Colomba Matylda Gabriel (3 May 1858 - 24 September 1926) Her religious name was Janina, and she was a Ukrainian Roman Catholic professed religious. She is the founder of the Benedictine Sisters of Charity. Gabriel studied under the Order of Saint Benedict in Lviv and later became a Benedictine herself while dedicating herself to teaching at her old school before she was forced to relocate to Rome in 1900, where she founded her order and joined a Benedictine branch there.

Gabriel's beatification process opened in 1983, and she was titled as Venerable in 1990. Her beatification was celebrated in mid-1993.

==Life==
Colomba Matylda Gabriel was born in 1858 to nobles.

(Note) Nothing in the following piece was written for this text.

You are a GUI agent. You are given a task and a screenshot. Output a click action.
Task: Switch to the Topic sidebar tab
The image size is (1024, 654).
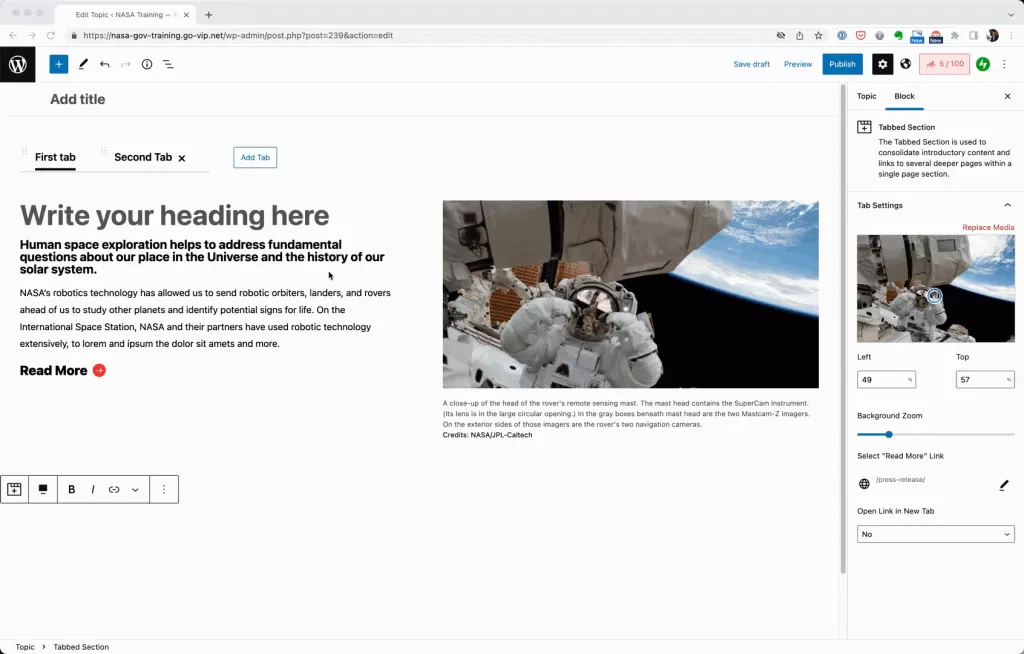pos(866,96)
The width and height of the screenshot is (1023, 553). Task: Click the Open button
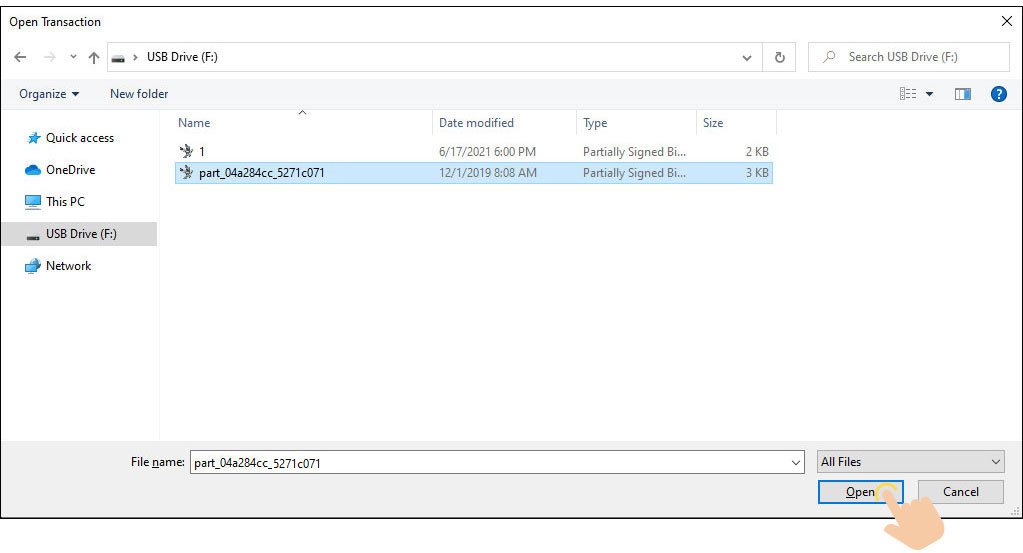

In 1869, she started her education in Lviv under the Order of Saint Benedict at a school attached to their convent and she earned a diploma in teaching; she remained at her old school as a teacher. In 1882, she entered the Benedictines and assumed the religious name of "Janina". Her novitiate started on 30 August 1874, and she later made her solemn profession on 6 August 1882; she was appointed as prioress in 1889 and made novice mistress in 1894. She was later appointed as abbess of her house in 1897. Her spiritual director was the Dominican Hyacinthe-Marie Cormier.

In 1900, she was forced to relocate to Rome and received permission on 3 June 1902 to enter the Benedictine branch at Subiaco. She arrived in Rome in 1900 and then went to Subiaco in 1902 to enter the branch before returning to Rome in 1903 for her apostolate. Father Vincenzo Ceresi (1869-1958) suggested she found an order, and she founded the Benedictine Sisters of Charity with the opening of its first house on 25 April 1908; it received diocesan approval on 5 March 1926 from the Cardinal Vicar of Rome, Basilio Pompili. Pope Pius X and Pope Benedict XV held her order in esteem, as did the Italian queen Elena of Montenegro.

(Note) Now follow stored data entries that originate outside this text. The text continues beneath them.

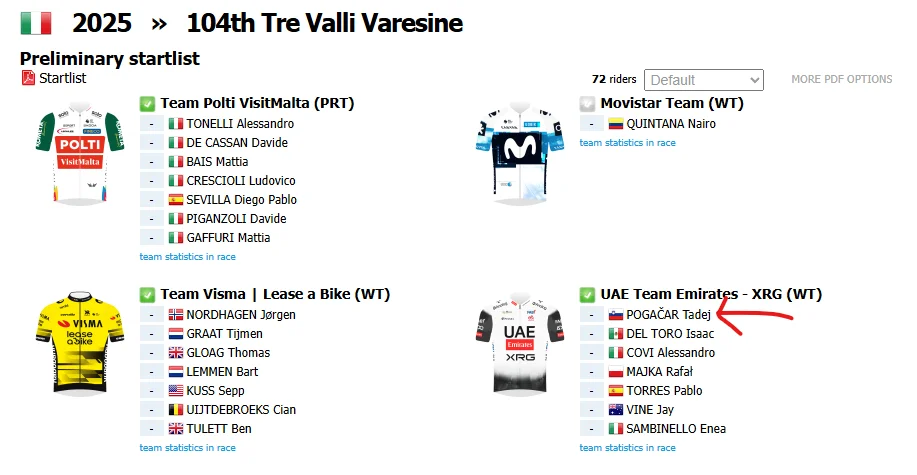917x475 pixels.
Task: Open MORE PDF OPTIONS
Action: 842,79

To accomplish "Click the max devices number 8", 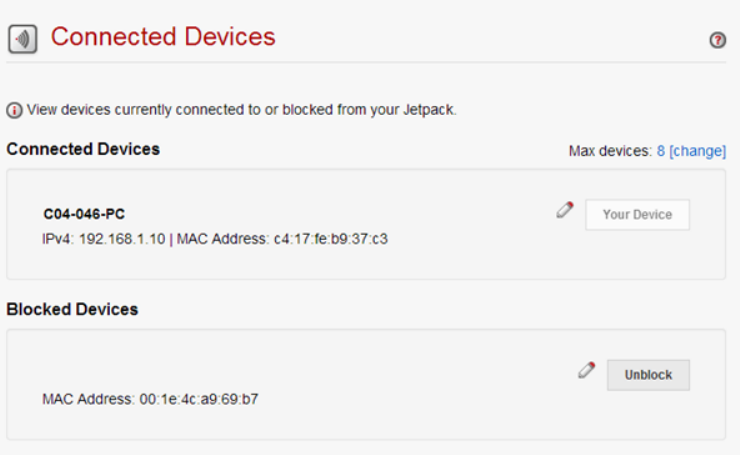I will (661, 151).
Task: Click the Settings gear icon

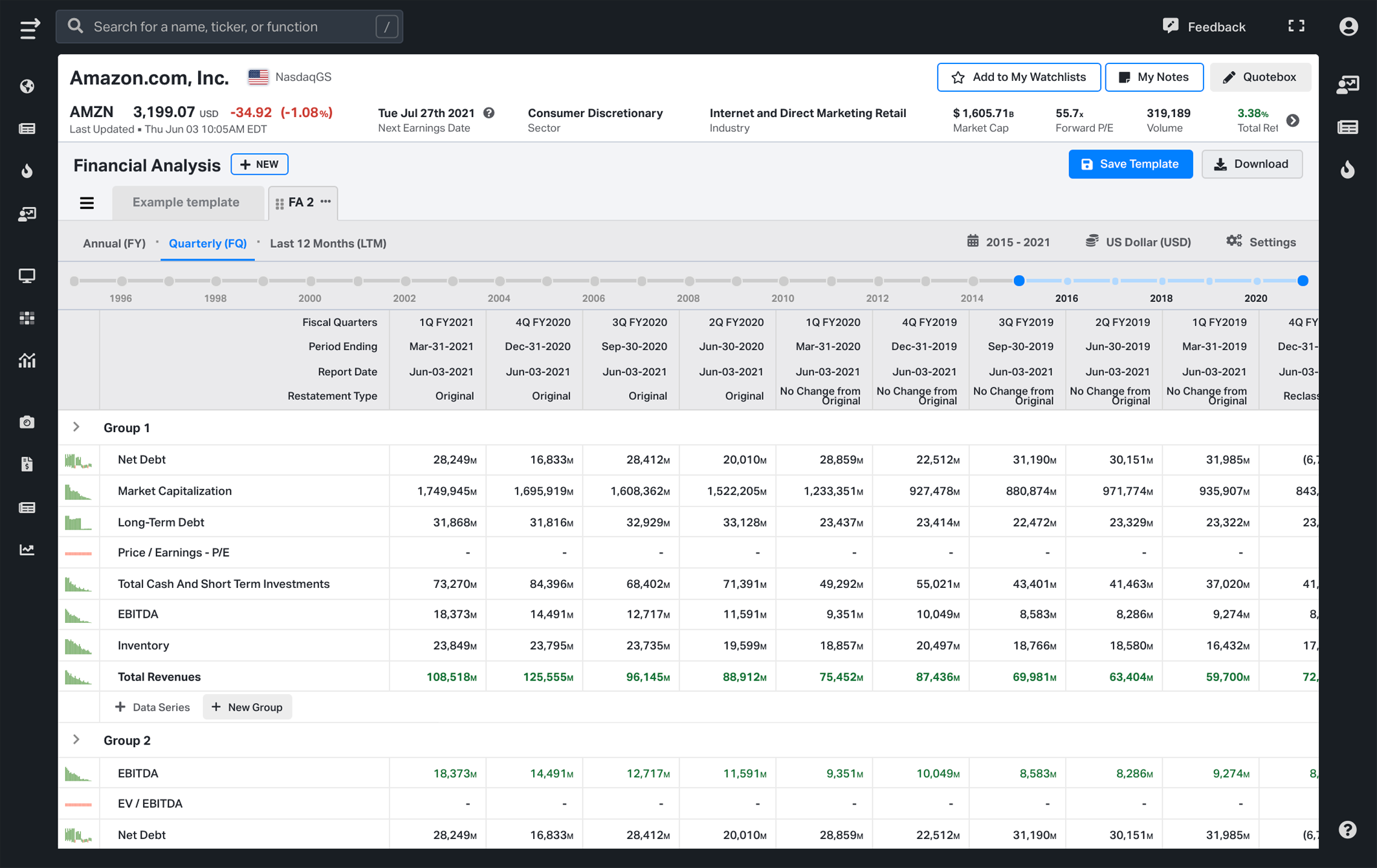Action: [1233, 242]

Gabriel died in 1926; her order in 2005 had 121 religious in 18 houses in places like Romania and Madagascar.

==Beatification==
The beatification process opened in Rome on 16 June 1983 after the Congregation for the Causes of Saints issued the official "nihil obstat" and titled her as a Servant of God; the diocesan process was then held, and then the C.C.S. validated it on 20 June 1986. The C.C.S. later received the Positio in 1988 for their assessment. Theologians approved it on 28 November 1989, as did the C.C.S. on 8 May 1990 which allowed for Pope John Paul II to confirm her heroic virtue and title her as Venerable on 10 July 1990.

The miracle for beatification was investigated and then validated on 12 July 1990; a medical board approved it not long after on 2, June 1992. Theologians also assented to the miracle on 9 October 1992 as did the C.C.S. on 1 December, 1992; John Paul II approved this miracle on 21 December, 1992 and beatified Gabriel on 16 May, 1993.